Todo este conjunto se asienta sobre el dintel, en el que se puede leer una inscripción alusiva a la fecha de colocación del mismo, 1 de abril de 1188, haciendo referencia también a la autoría del Maestro Mateo, quien “dirigió la obra desde sus cimientos”.
Contrafachada
La contrafachada del Pórtico forma parte de su programa iconográfico. Los personajes representados están en relación con el drama litúrgico del Ordo Prophetarum. Entre los personajes se encuentran representados Virgilio, Juan el Bautista, Balaam, la Reina de Saba y la Sibila Eritrea.
En los capiteles nos encontramos con diferentes figuras de animales e imágenes extraídas del bestiario medieval.

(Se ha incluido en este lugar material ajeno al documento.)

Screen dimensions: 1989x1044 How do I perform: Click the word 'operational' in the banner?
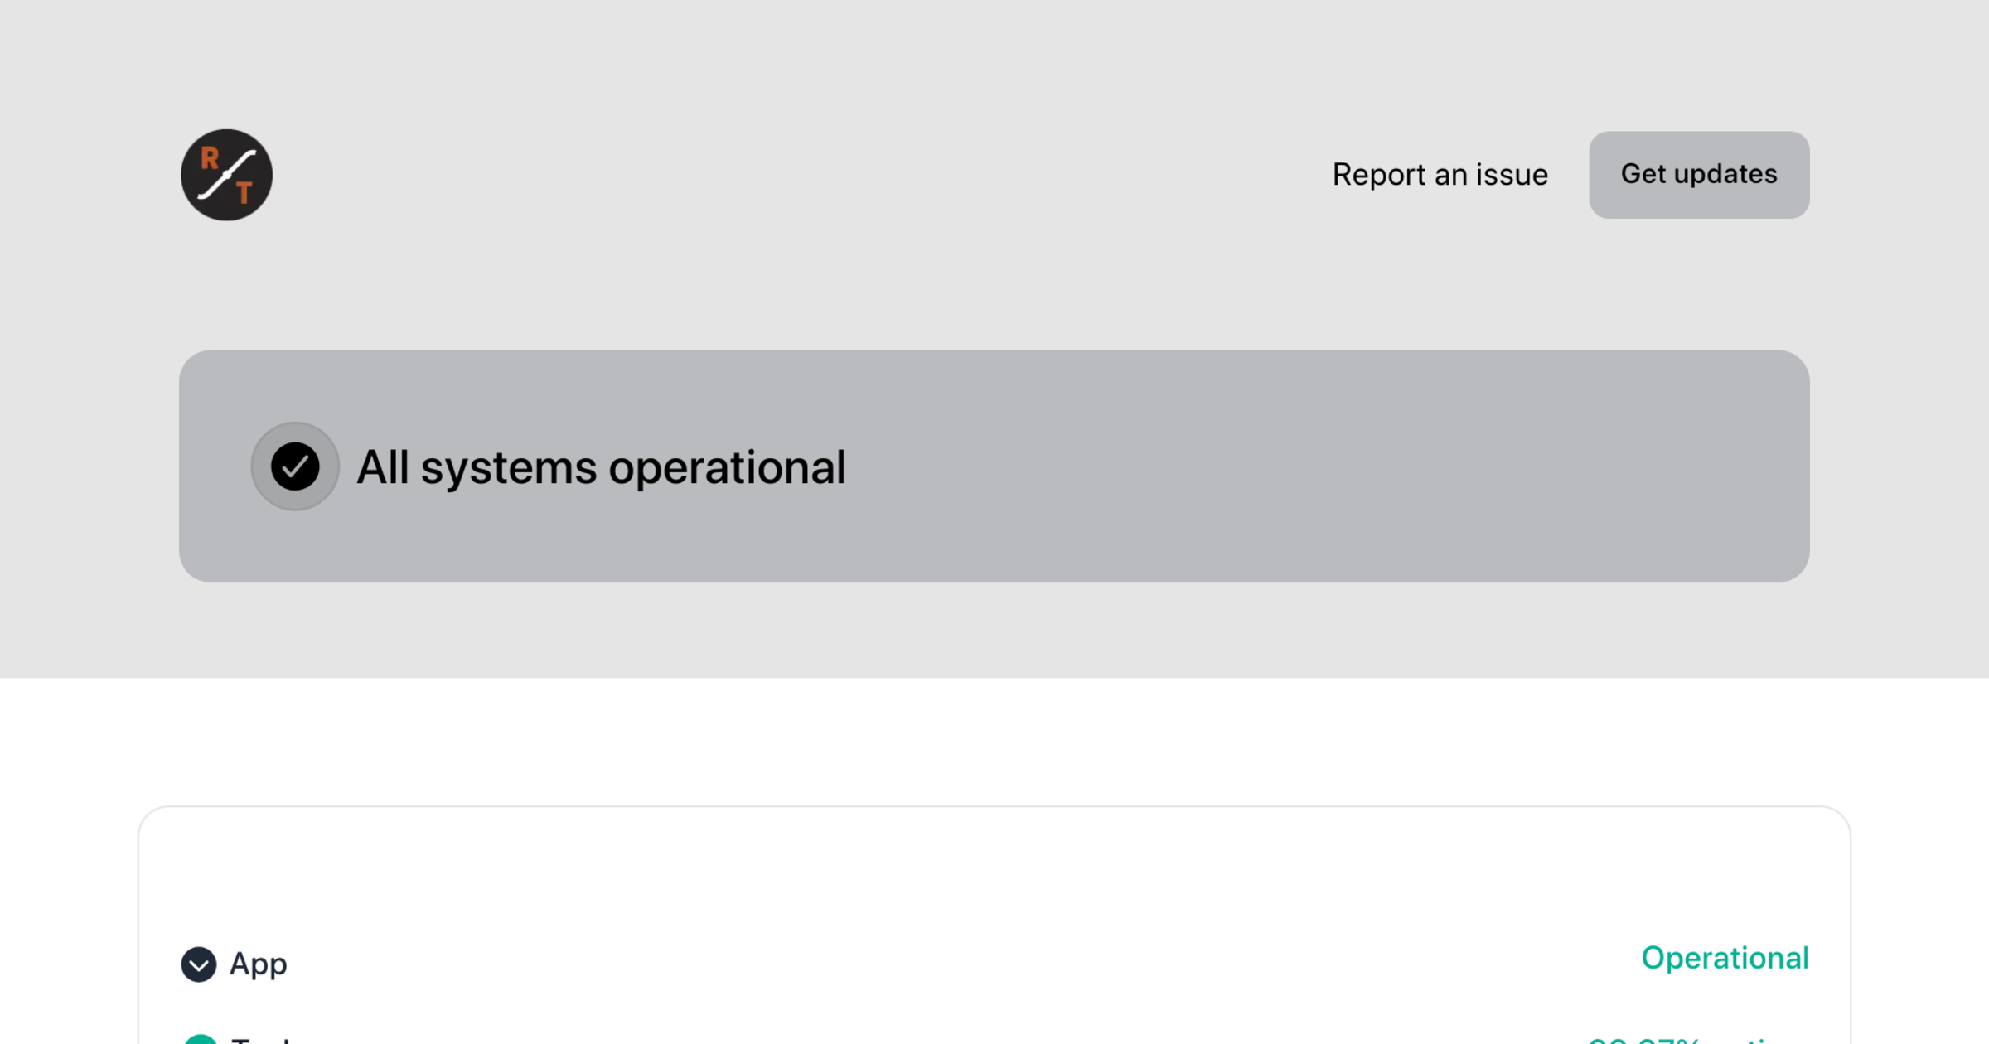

Destaca también la imagen del castigo al blasfemo.
El carácter escenográfico del conjunto se completa con la presencia de ángeles trompeteros ocupando los arranques de las nervaduras de la bóveda en la contrafachada, correspondiéndose con la multitud de ángeles que estaban alrededor del trono y de los ancianos. Originalmente, este espacio sacro se abría al exterior gracias al gran arco de su fachada, posteriormente sustituida por la actual portada barroca del Obradoiro.
Tribuna
El mensaje salvífico del Pórtico se completa con la tribuna. La luz que entraba a la basílica a través de la fachada occidental se filtraba al templo, cargada de simbolismo, por el rosetón y los arcos de este segundo piso. Con la apertura de grandes vanos se aligeró el muro que finaliza la nave central y se situó la Catedral a las puertas del estilo gótico, dejando entrever los avances técnicos que años más tarde conformarían la herencia mateana.
Es un espacio abovedado cuya clave es el Cordero o Agnus Dei. De acuerdo con el carácter escenográfico de todo el proyecto, alrededor de este Cordero se disponen cuatro ángeles turiferarios que inciensan su presencia. La luz, al incidir en el interior de la basílica, amplifica el sentido visionario del programa apocalíptico de la obra de Mateo, para convertir el templo compostelano en una Nueva Jerusalén Celeste.